=== Requirement ===
Every line of the records below from the line with "Screen dimensions: 1024x725" up to and including the line with "Task: Open the Themes options" must be reproduced exactly, and no line outside that range.

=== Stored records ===
........

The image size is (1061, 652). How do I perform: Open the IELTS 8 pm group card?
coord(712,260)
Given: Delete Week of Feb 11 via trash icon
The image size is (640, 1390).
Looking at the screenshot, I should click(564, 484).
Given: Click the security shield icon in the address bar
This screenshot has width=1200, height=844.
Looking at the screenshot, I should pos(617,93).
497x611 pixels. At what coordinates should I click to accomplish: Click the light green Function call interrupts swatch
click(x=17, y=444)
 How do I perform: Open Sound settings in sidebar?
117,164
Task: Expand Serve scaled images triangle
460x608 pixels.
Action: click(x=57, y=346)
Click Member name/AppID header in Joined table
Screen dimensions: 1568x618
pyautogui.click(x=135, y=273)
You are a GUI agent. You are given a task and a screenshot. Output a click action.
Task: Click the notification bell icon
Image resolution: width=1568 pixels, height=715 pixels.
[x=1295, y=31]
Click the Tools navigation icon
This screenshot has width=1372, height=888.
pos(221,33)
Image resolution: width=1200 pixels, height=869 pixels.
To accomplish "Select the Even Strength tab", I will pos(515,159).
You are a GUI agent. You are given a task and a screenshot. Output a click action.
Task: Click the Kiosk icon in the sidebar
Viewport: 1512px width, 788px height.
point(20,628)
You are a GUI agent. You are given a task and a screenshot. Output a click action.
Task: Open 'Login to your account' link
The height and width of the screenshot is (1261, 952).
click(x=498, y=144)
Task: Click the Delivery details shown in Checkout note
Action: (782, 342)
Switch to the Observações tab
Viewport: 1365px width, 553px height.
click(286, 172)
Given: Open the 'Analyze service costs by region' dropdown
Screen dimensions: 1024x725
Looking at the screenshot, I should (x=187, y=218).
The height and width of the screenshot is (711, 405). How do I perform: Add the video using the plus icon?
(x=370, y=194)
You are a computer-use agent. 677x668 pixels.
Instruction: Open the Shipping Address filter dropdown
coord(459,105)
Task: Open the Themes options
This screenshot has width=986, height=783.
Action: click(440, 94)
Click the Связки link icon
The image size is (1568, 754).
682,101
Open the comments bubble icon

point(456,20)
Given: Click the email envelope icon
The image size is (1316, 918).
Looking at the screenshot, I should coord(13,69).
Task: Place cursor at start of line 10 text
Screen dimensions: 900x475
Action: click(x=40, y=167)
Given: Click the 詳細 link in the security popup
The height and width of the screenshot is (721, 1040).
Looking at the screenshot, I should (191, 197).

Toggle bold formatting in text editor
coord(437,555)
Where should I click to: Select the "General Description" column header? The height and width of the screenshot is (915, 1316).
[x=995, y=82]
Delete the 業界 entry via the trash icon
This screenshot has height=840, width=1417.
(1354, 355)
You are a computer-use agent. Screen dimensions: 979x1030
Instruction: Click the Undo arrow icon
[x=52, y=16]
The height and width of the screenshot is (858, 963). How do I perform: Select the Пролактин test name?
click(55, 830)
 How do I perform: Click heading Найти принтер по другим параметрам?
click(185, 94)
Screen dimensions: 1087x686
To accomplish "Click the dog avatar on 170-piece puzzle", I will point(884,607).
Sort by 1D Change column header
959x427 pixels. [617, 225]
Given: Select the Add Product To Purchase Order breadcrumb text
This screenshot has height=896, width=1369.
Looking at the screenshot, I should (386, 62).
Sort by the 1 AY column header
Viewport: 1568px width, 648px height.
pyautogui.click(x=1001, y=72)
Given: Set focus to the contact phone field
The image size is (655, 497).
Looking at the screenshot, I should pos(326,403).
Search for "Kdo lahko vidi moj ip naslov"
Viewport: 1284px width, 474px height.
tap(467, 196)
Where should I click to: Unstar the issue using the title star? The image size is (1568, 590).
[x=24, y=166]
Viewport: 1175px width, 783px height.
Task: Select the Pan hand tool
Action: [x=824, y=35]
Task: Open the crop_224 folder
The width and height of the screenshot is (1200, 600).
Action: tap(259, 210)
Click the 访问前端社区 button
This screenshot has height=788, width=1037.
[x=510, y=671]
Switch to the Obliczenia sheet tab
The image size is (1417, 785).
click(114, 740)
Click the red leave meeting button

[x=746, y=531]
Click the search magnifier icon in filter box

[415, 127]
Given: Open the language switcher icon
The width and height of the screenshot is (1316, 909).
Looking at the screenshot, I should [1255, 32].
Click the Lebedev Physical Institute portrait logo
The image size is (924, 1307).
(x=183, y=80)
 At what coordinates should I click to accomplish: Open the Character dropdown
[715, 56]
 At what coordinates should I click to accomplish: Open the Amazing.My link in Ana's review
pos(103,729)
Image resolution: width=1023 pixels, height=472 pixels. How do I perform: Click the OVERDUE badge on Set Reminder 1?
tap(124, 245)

........

=== Written solution ===
Screen dimensions: 1024x725
Looking at the screenshot, I should (x=187, y=218).
The height and width of the screenshot is (711, 405). How do I perform: Add the video using the plus icon?
(x=370, y=194)
You are a computer-use agent. 677x668 pixels.
Instruction: Open the Shipping Address filter dropdown
coord(459,105)
Task: Open the Themes options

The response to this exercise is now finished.